→ **Source material**:
···
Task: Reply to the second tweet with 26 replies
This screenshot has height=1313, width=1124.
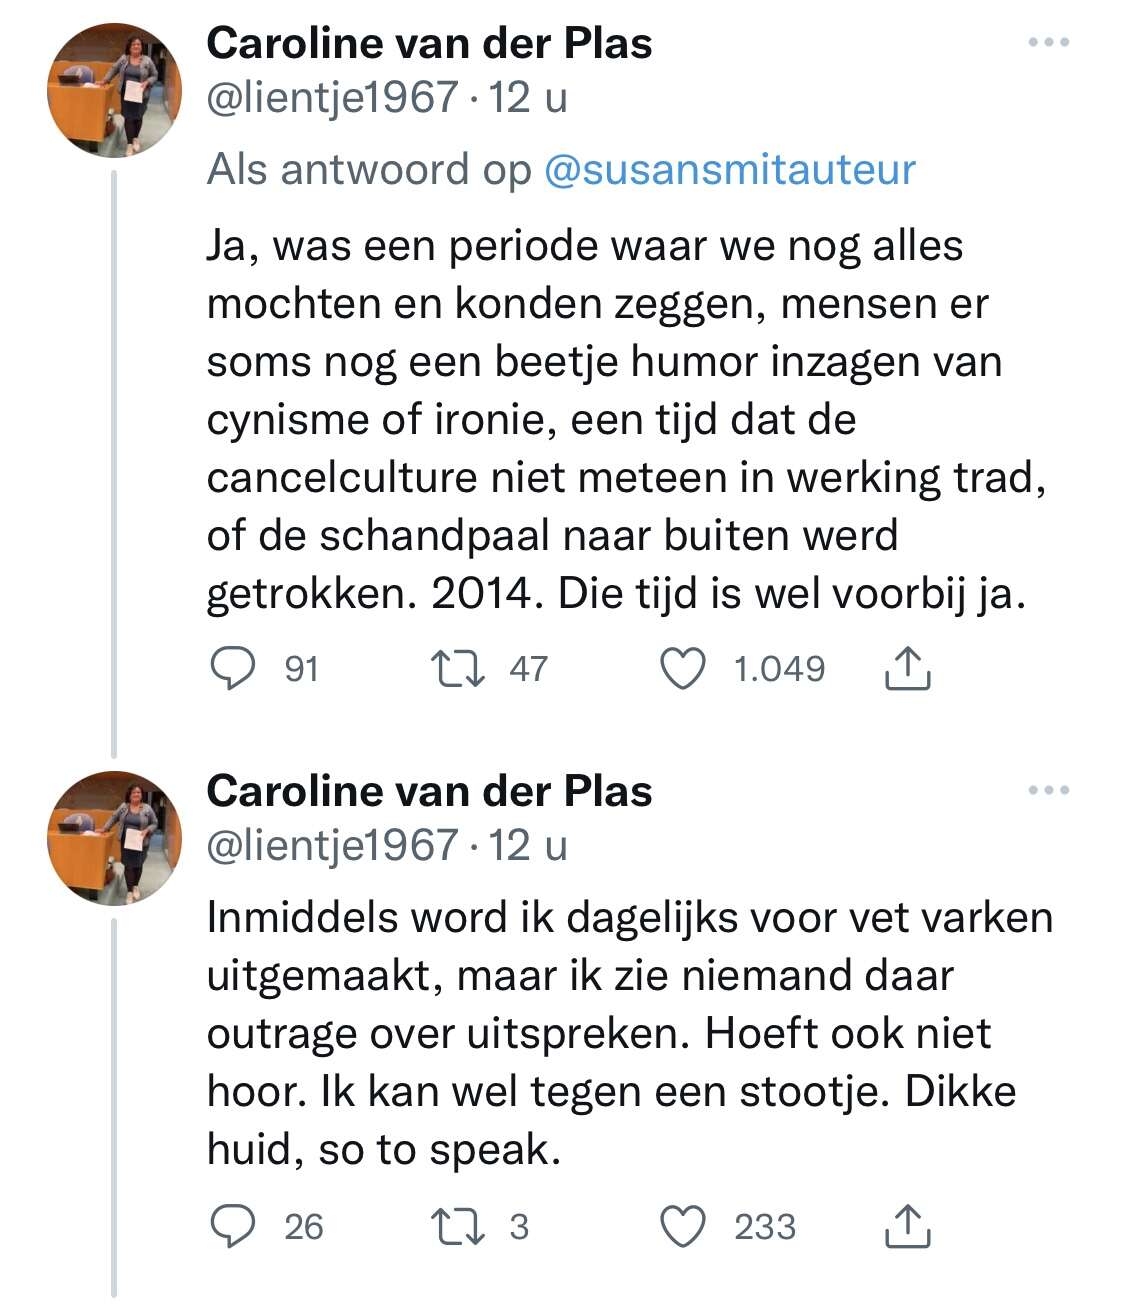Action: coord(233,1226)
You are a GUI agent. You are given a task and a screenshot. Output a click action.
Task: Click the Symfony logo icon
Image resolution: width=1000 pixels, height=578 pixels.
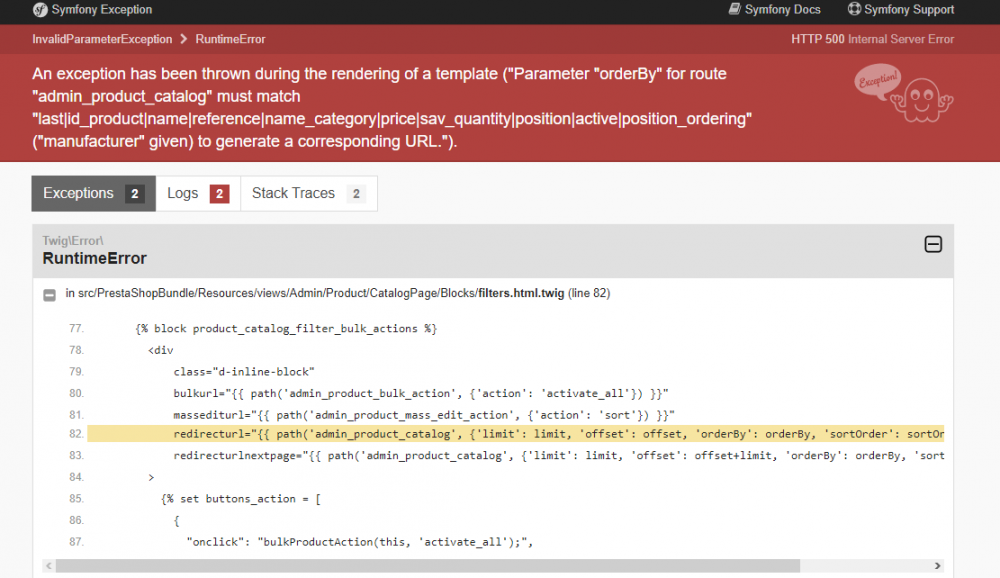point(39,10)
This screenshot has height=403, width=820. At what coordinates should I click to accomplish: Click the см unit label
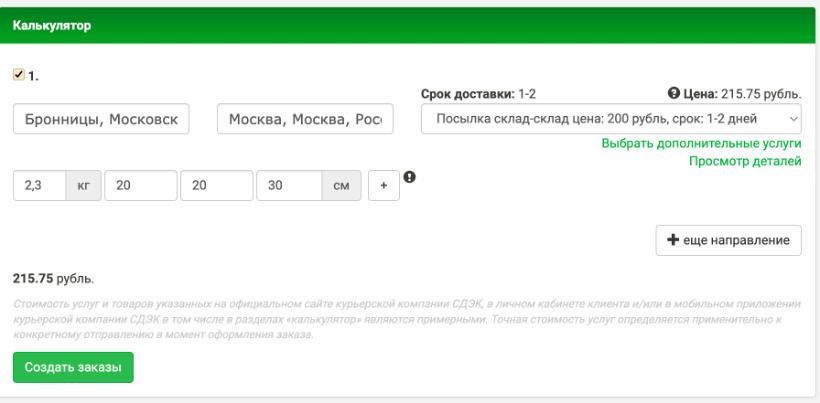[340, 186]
···
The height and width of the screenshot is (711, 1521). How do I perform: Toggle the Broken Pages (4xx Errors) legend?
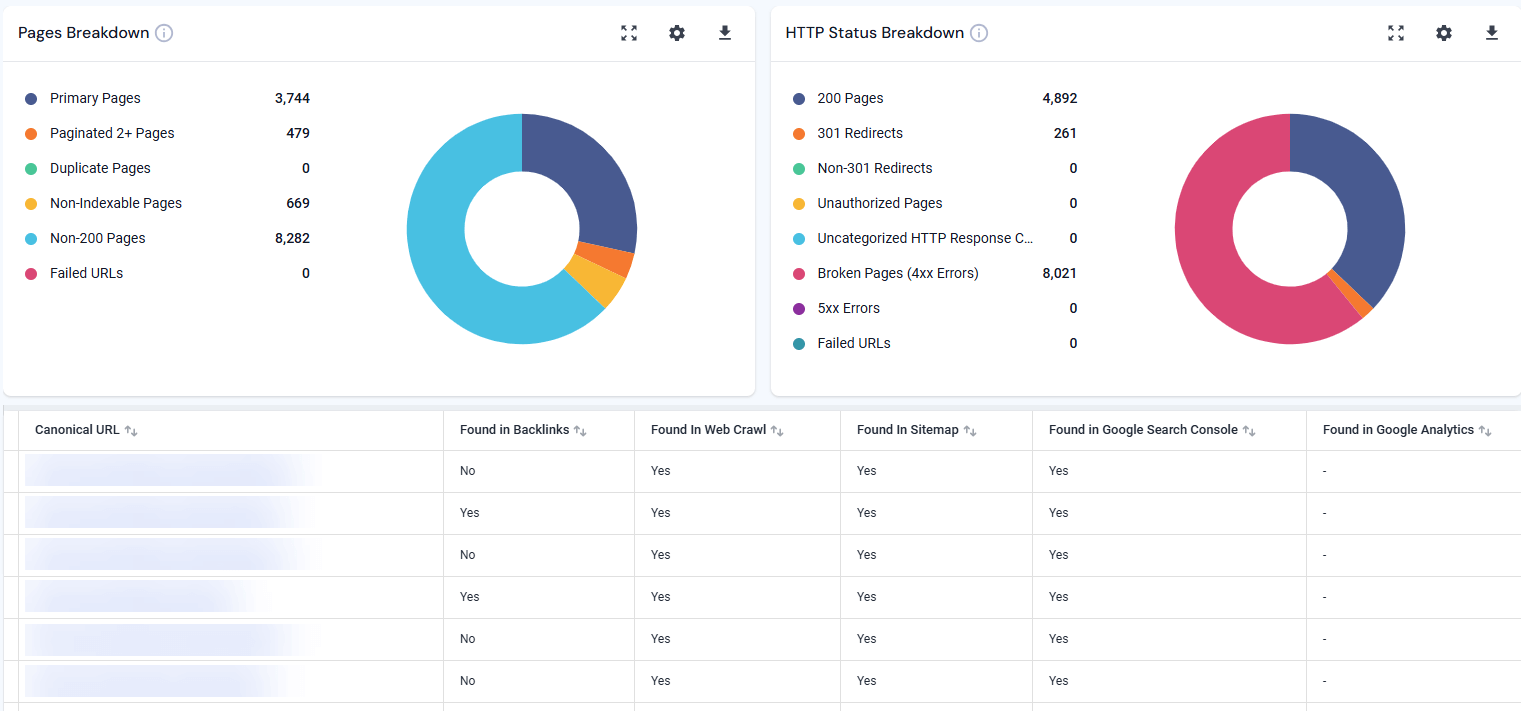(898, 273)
···
→ **Task brief**: Each line above from the one containing "This screenshot has height=1313, width=1124." through the one containing "Task: Click the Symfony logo icon" is to be returned verbatim. Nothing else, and no pictures.

→ **Solution for this problem**:
This screenshot has height=1313, width=1124.
Action: coord(233,1226)
You are a GUI agent. You are given a task and a screenshot. Output a click action.
Task: Click the Symfony logo icon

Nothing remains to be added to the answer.